As I noted a few days ago, the pessimism in the air from experienced traders should be taken as a contrary indicator. The rally won’t stop until ‘smart’ traders stop labeling it a bear market rally. I say this because what’s ‘obvious’ in the market is never worth anything. As a general rule in modern markets, one should fade the obvious and buy the surprise.  

If pullbacks in an uptrend are considered signs of weakness, then the rally will continue. If pullbacks in a downtrend are considered signs of strength, then the downtrend will continue. That’s simply the way market psychology operates.  

I noted in the recent article that the S&P futures are above their Volume Profile Point of Control over the last 60 trading days, which is 1920. That level is still important technical support and endorses the bullish thesis.

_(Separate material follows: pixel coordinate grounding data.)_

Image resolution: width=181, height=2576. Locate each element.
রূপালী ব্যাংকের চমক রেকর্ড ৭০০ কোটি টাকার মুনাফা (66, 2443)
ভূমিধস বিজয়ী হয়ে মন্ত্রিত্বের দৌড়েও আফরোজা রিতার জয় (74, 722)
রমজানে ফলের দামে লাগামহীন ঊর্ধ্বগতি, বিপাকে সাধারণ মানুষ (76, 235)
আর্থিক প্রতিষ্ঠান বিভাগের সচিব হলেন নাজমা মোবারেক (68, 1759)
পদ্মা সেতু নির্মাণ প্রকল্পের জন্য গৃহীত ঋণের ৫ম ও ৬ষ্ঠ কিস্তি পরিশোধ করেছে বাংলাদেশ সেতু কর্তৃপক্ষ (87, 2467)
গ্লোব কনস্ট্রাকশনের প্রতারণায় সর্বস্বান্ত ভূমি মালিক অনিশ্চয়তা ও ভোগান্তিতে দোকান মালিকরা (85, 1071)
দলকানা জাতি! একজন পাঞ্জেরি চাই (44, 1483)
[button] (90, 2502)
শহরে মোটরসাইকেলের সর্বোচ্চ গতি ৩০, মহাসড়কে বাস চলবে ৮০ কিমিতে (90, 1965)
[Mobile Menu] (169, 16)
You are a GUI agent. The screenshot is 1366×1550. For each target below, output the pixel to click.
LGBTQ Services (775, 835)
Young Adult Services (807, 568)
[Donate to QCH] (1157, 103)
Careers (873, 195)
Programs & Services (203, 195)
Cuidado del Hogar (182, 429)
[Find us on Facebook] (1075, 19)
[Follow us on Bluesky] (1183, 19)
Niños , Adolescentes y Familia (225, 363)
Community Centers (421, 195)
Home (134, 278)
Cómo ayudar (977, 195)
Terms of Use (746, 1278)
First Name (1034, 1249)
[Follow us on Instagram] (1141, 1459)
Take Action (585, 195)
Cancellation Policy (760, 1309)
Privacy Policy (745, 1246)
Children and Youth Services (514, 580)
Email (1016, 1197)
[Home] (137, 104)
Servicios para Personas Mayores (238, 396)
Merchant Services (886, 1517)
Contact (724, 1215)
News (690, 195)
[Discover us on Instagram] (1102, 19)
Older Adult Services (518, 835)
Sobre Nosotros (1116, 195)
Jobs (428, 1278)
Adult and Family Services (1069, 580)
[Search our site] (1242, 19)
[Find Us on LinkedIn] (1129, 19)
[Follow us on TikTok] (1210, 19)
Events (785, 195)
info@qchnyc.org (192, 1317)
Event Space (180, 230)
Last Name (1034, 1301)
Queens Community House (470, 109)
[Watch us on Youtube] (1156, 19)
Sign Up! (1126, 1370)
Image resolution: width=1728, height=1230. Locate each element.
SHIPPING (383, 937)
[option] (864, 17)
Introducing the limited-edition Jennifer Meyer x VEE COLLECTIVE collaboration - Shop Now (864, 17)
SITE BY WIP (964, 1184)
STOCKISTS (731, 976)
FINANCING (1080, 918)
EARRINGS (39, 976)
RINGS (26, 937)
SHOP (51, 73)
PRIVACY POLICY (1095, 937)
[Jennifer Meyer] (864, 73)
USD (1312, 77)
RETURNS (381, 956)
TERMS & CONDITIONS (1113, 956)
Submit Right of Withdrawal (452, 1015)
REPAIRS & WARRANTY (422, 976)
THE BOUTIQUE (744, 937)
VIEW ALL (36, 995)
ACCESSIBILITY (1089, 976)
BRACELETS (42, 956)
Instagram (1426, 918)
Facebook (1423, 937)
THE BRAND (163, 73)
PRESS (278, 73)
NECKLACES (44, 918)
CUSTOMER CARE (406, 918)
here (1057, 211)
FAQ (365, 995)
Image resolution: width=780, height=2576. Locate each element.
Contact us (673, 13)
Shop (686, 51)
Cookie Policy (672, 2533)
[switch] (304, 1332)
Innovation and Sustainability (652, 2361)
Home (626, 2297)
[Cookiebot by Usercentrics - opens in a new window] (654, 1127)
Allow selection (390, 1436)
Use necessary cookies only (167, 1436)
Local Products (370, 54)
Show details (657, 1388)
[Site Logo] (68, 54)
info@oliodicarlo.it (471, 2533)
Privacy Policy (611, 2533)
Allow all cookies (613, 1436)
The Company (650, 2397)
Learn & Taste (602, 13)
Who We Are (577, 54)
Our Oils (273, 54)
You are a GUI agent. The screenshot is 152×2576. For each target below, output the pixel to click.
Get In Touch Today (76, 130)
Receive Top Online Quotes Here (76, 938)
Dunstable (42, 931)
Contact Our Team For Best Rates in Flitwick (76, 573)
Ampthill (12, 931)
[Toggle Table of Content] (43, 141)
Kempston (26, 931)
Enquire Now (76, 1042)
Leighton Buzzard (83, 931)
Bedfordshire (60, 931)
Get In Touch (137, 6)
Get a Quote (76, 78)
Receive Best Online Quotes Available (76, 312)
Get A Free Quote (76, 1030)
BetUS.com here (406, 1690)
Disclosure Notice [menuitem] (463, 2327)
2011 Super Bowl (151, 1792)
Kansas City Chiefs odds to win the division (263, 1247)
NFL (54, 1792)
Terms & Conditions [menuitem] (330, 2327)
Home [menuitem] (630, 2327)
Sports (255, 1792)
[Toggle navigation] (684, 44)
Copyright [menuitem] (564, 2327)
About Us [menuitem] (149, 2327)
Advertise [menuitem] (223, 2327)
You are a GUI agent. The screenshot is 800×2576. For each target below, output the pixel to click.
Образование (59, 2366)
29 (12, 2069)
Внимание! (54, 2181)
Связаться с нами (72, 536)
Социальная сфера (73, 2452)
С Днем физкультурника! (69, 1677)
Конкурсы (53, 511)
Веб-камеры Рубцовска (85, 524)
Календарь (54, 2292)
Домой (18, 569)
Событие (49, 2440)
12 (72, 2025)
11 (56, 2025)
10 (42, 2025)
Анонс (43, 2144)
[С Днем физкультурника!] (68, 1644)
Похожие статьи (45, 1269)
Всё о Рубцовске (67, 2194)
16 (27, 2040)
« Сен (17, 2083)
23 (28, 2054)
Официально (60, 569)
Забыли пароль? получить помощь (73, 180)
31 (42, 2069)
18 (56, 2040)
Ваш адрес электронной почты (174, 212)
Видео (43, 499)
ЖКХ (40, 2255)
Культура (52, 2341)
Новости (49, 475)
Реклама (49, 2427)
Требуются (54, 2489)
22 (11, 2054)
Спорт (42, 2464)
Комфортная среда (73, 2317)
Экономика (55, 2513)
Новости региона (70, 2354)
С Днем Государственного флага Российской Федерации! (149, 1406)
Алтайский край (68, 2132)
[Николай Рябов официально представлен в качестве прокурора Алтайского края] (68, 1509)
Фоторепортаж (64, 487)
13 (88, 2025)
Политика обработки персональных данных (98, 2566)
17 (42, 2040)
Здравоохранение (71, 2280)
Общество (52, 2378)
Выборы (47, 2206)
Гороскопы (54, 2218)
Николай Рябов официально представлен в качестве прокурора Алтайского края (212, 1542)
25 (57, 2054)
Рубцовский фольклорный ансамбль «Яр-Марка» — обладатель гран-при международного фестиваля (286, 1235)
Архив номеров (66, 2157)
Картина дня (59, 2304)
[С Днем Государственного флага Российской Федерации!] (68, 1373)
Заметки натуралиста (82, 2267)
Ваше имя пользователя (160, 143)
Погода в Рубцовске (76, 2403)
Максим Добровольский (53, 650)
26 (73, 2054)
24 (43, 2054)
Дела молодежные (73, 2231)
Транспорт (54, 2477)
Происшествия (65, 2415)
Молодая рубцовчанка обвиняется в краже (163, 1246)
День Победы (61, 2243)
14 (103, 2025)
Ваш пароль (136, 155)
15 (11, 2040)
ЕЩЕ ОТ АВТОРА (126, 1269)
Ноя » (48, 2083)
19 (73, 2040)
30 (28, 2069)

Similarly, the Dow is above its VPPOC from 2 years ago, which is 15,910. The Upper Value Area for the Dow is 17,271 and that’s the near-term target. It coincides fairly closely with the 78.6% retracement level of the January-February down swing. (By the way, the UVA level is calculated as one standard deviation above the VPPOC for a given look back period.)

Reid_Dow_3.2.16.png

With little volume resistance between here and the target (no humps on the accompanying Volume Profile chart), the up-move should be quick and direct… probably completed by Friday to make sure as many weekly puts as possible expire worthless. When people are losing money on their put options they either sell some premium or buy the common to hedge. The latter can add fuel to an already bullish run.